A second-order effect worth watching: the IndiaAI Mission tender, which closed in late April 2026, saw B200 pricing come in 10% below expected levels due to aggressive bidding from local compute service providers, The Economic Times reported on April 28. This is a single tender in a single country, but it is the first large-scale public benchmark of B200 compute pricing outside the hyperscaler negotiating table — and it suggests that the India market, with its lower power and cooling costs, is already pricing GPU compute at a discount to US and European rates. If Indian neoclouds can offer B200 capacity at $2.60–$2.80/hr while US neoclouds are holding at $3.10–$3.50, the arbitrage will attract workloads that are latency-tolerant and not constrained by data-sovereignty — batch inference, synthetic data generation, model evaluation runs. That arbitrage is not open yet. The Indian providers still lack the InfiniBand fabric density to serve tightly-coupled training workloads. But as a leading indicator of price pressure, it is the most important datapoint from Q2 2026 that nobody is talking about.

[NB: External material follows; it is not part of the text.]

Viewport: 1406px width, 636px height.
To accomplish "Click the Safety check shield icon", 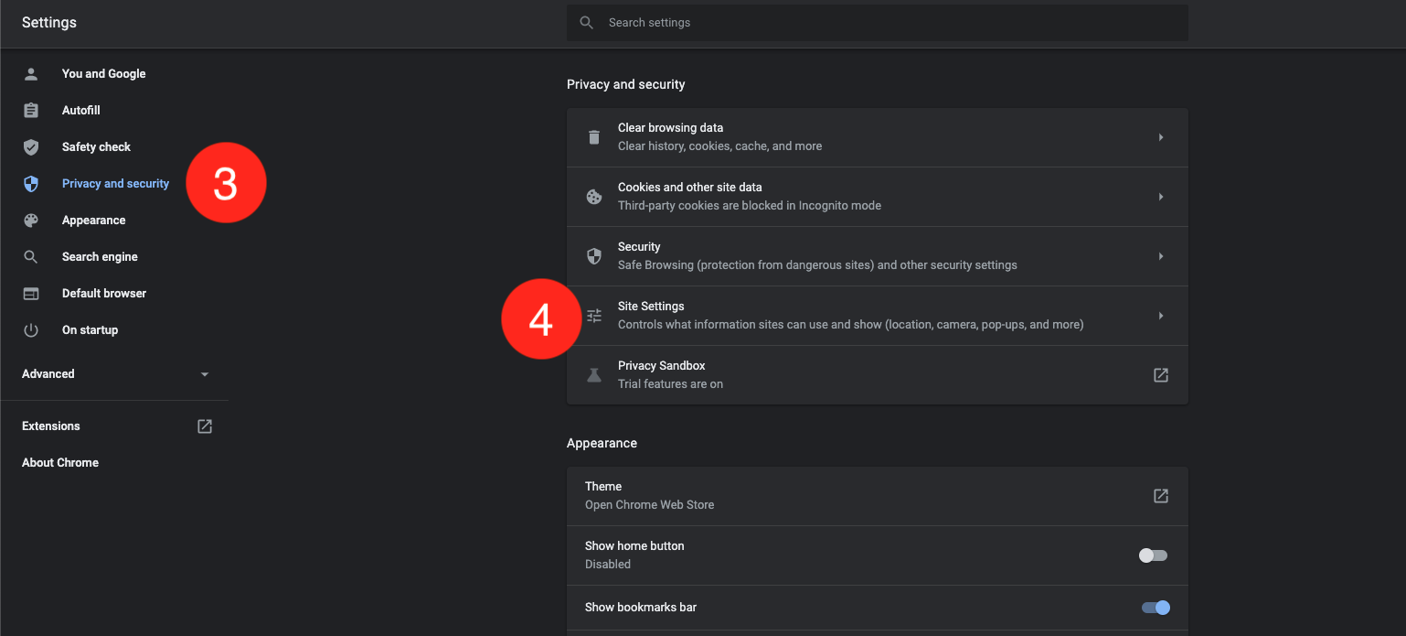I will pos(31,147).
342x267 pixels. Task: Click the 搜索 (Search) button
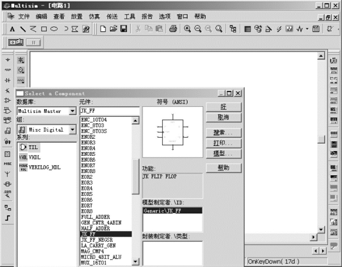tap(223, 133)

The Flexera 2026 State of the Cloud report, cited by CRN on April 3, found that 74% of enterprises now use reserved instances for at least some GPU workloads, up from 51% in 2024. AWS Reserved Instances and Azure Savings Plans remain the dominant discount vehicles, but the report noted a marked shift: enterprises are signing one-year commitments rather than three-year, preserving optionality for the B200 transition. That shift shortens the duration risk for buyers but reduces the discount they receive — a one-year RI on AWS typically yields 40% off on-demand versus 60% for a three-year. The net effect is that enterprises are paying a higher effective hourly rate for the privilege of staying flexible. It is a rational decision in a market where the chip generation cycle is now roughly 18 months. But it also means the downward pressure on reserved pricing that long-duration contracts historically created is weakening.
What happens next turns on two variables. The first is B200 volume: if Nvidia hits its H2 shipment targets — and every OEM I have spoken to says the TSMC CoWoS-L capacity is the gating factor, not wafer supply — then the H100 spot price should begin a sustained decline by Q4 2026 as B200 becomes the new baseline for reserved contracts. The second is the utilization problem. If the 5% figure does not budge — and there is no structural reason it should, since the procurement loop VentureBeat identified is a function of organizational incentives, not technology — then GPU compute will remain simultaneously scarce and wasted, with prices elevated by the demand signal from buyers who never actually use what they buy. That is a market failure large enough to be measured in billions. In the meantime, the number to watch is $2.35. If H100 reserved breaks above $2.60 by July, the 38% surge will look like the beginning of a new trend, not the end of an old one.